Sunday, March 14, 2010

Lessons Learned on a Bike in Winter

It feels like winter is almost over, but any Chicagoan knows at least one mid-March snowstorm is still waiting to sneak up on us. Even so, I've been seeing a lot more people commuting to work on their bikes. I kind of liked having the road almost to myself all winter. It was an enlightening and empowering experience. So I compiled a short list of things I learned from biking through a not-so-bad Chicago winter.

1. Strangers admire you and tell you so. There were a couple weeks where I couldn't ride the elevator up to work without making a new friend. These new friends liked to tell me how they wished they could bike through the winter, asked me for tips, gave me tips of their own, and basically elevated me to Dalai Lama status because I had a bike helmet slung through my arm on a cold day.

2. Friends don't really care. "Well no one told you that you had to ride your bike." Okay. Fine. I'll stop complaining about being cold, because it is ultimately my own fault.

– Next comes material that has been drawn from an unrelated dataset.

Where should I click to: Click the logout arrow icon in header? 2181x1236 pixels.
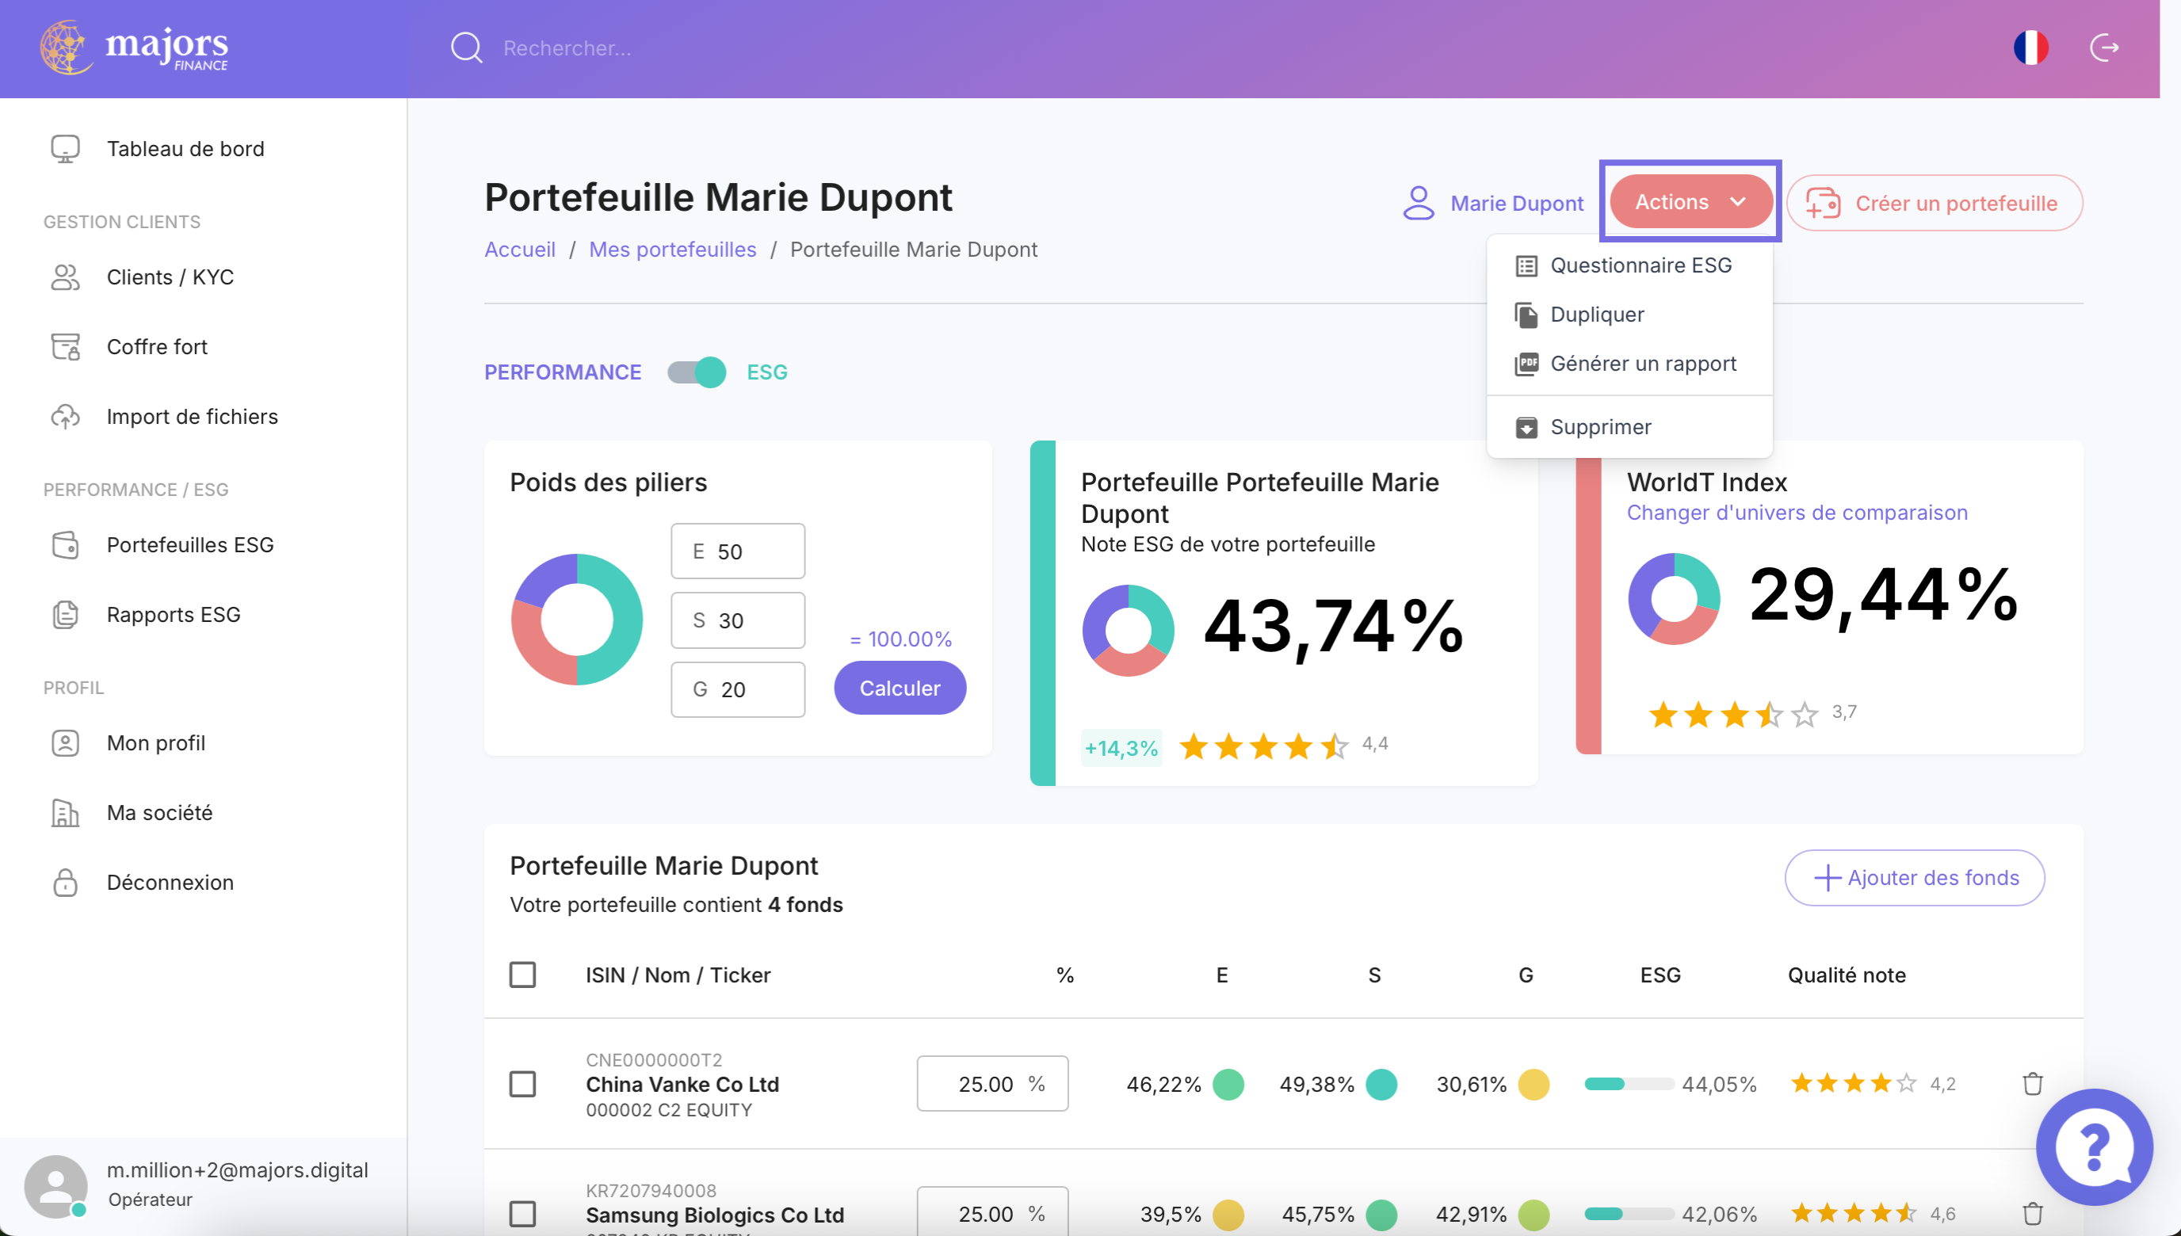(x=2104, y=48)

3. It's okay to conceed to the weather every one in awhile. I was determined to ride through a winter storm watch for whatever silly reason. I made it to work safely and was glad to have a change of clothes. Afterwards, I realized how stupid of an idea it has all been. It had snowed several more inches during the time I was at work, making the roads more dangerous and slick. Also, I would have had to change back into my still-damp riding clothes and potentially catch hypothermia. I decided I still wanted to live to see my next birthday and took public transit home. But then I had to lug my bike up and down stairs through trains and buses, and it was just a huge pain in the ass. I shouldn't have ridden in the first place.

4. Looking ridiculous keeps you warm. Early in winter, a veteran biker suggested wearing ski goggles to protect my face. That sounded needless and stupid. And then one month later, I was wearing ski goggles to bike to work. They kept condesation off my glasses and blocked wind from the upper part of my face. I ultimately didn't care about looking non-human. I was warm(ish).

5. In bad weather, remember you're not the only one having trouble braking. Being a smart biker means watching out for yourself by watching out for everyone else. I slowed at green lights and paused longer than necessary at stop signs because I assumed the big bad cars might not be able to stop in time to avoid killing me. And I'm still alive, which is nice.

6. It's nice that winter doesn't last forever. As proud of myself as I am for bearing it through some pretty low-temp days, I'm glad to be seeing a change of seasons. Changing in and out of three shirts, two jackets, one hat, two pairs of gloves, one balaclave, one pair of tights, one pair of pants, two pairs of socks and one pair of boots several times can be exhausting. Nice to make your reacquaintance spring!